Müslümanların Haricilere karşı duruşu İslam tarihi ve Şeriatla belgelenmiştir. Hariciler, İslam’ın gerçek öğretilerinden uzaklaşan ve aşırılığı yayan bir gruptur.
İslami öğretiler, Haricileri şiddet ve aşırıya kaçmakla suçlar ve eylemlerini İslami değerlere aykırı görür.
Haricilerin İslam’ın gerçek öğretilerini benimsemeleri çok düşük bir ihtimaldir çünkü temel inançları ve düşünce süreçleri temel İslami rehberlikten önemli ölçüde farklıdır. Aşırı, katı ve militan görüşlere sahiplerdir, eylemlerinde haksız ve aşırı şiddeti tercih ederler ve bu da suçlukarın değil, masum hayatların kaybına yol açar.
İslam tarihi boyunca Müslümanlar, Haricilere İslam’ın doğru yorumlarını sunmaya çalışmışlar; ancak haricilerin çoğu bu öğretileri reddetmiştir.
Haricilerin batıl ideolojisi benliklerinde o kadar kökleşmiştir ki kendilerini diğer Müslümanlardan üstün görürler ve sadece kendilerinin doğru yolda olduğuna inanırlar. Kendileriyle aynı fikirde olmayan herkesi de gayrimüslim olarak görürler.
Onların bu tutumlarına bir karşılık olarak her Müslüman Şeriat dairesi içinde aşağıdaki adımlara uymakla yükümlüdür:
1. Hak Yolunun Savunucusu Olmak:
Müslümanlar, Haricileri İslam’ın gerçek öğretilerine nezaket ve hikmetle davet etmekle yükümlüdürler. Allâh diler de hidayet bulurlarsa bu en iyi çözüm olacaktır.
2. Onların Şiddetini Önlemeye Çalışmak:
Haricilerin aşırılığına rağmen, İslam haksız saldırganlığı yasaklamaktadır.

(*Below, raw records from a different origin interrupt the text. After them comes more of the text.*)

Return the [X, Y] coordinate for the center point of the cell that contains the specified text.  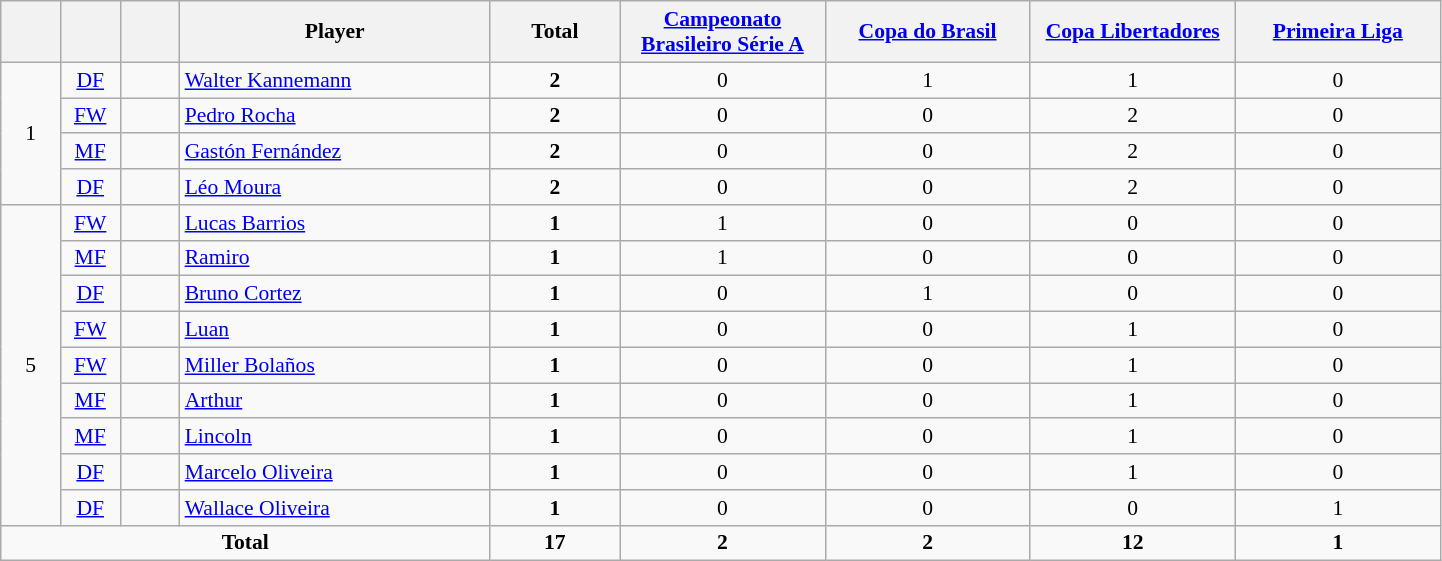
Marcelo Oliveira [335, 472]
Copa Libertadores [1132, 32]
5 [31, 366]
17 [555, 543]
Lucas Barrios [335, 223]
Walter Kannemann [335, 80]
Bruno Cortez [335, 294]
Lincoln [335, 437]
Miller Bolaños [335, 365]
Primeira Liga [1338, 32]
Copa do Brasil [928, 32]
Arthur [335, 401]
Player [335, 32]
12 [1132, 543]
Léo Moura [335, 187]
Ramiro [335, 258]
Gastón Fernández [335, 152]
Luan [335, 330]
Pedro Rocha [335, 116]
Campeonato Brasileiro Série A [722, 32]
Wallace Oliveira [335, 508]
Detect which cell encompasses the target text, then output its [x, y] center coordinate. 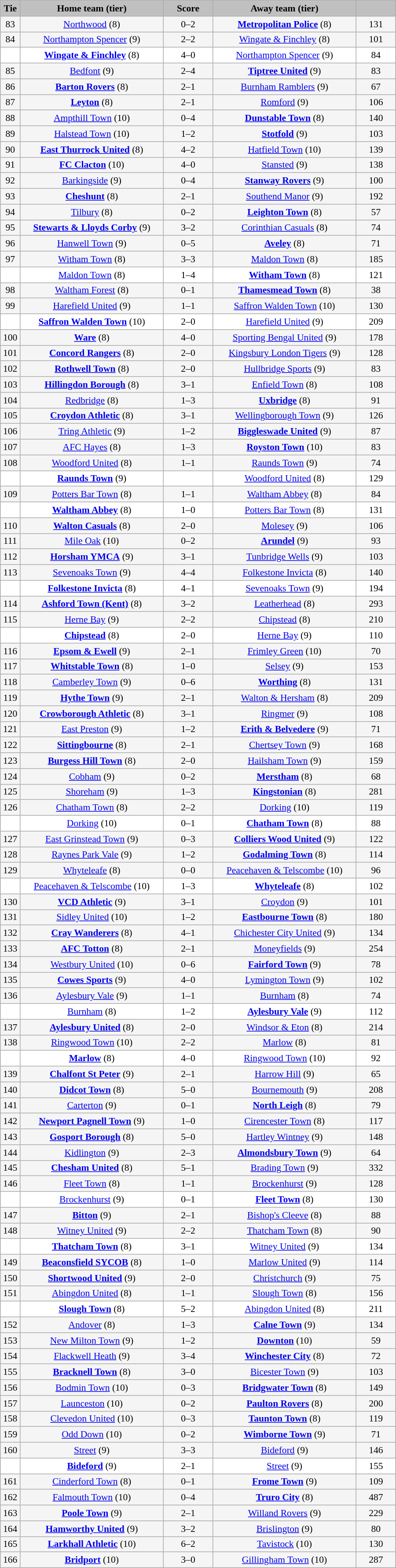
141 [11, 1106]
164 [11, 1529]
168 [376, 745]
Croydon (9) [285, 902]
194 [376, 588]
Arundel (9) [285, 541]
107 [11, 447]
Calne Town (9) [285, 1325]
136 [11, 996]
Stanway Rovers (9) [285, 181]
Waltham Forest (8) [92, 290]
Tavistock (10) [285, 1544]
Romford (9) [285, 103]
86 [11, 87]
95 [11, 228]
150 [11, 1278]
133 [11, 949]
Corinthian Casuals (8) [285, 228]
Gosport Borough (8) [92, 1137]
FC Clacton (10) [92, 165]
Kingstonian (8) [285, 792]
Moneyfields (9) [285, 949]
Tunbridge Wells (9) [285, 557]
123 [11, 761]
Hatfield Town (10) [285, 150]
Sittingbourne (8) [92, 745]
Hythe Town (9) [92, 698]
137 [11, 1027]
Leatherhead (8) [285, 604]
Andover (8) [92, 1325]
78 [376, 964]
Horsham YMCA (9) [92, 557]
Winchester City (8) [285, 1357]
144 [11, 1153]
Paulton Rovers (8) [285, 1404]
185 [376, 259]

Bu nedenle, ilk yaklaşım onları barışçıl yöntemlerle gerçeğe yönlendirmek olmalıdır.
3. Son Çare Olarak Zor Kullanmak:
Haricîler şiddete başvurur ve güvenliğe tehdit oluşturursa -tıpkı bugün Afganistan’da ve diğer bölgelerde olduğu gibi- onlara karşı zor kullanarak karşılık verilmelidir. Çünkü bu gibi durumlarda Müslümanların ve İslami sistemin güvenliğini, istikrarını ve birliğini bu fitneden koruma sorumluluğu doğar.
Ali (Allâh ondan razı olsun) dönemi bu konuda bir örnek teşkil eder. Haricîler fitne çıkardığında ve çatışma başlattığında, Ali (Allâh ondan razı olsun) onlara karşı savaşmıştır.
Haricîlerin aşırı ideolojileri, İslami ahlak ve dengeli akıl yürütme yerine hoşgörüsüzlüğü, düşmanlığı ve haddi aşmayı teşvik eder. Bu ideoloji toplum içinde yayılırsa, bireyler dinin gerçek özünden sapabilir ve aşırılığa yönelebilirler. Dolayısıyla Hariciler kontrol edilmediği takdirde Müslüman Ümmetin dini, toplumsal ve entelektüel yapısı önemli zararlar görebilir. Sonuç olarak İslam tarihi boyunca, Ümmetin birliğini, güvenliğini ve ilerlemesini korumak için Haricilere karşı ciddi önlemler alınmıştır ve alınmaya da devam edilmelidir.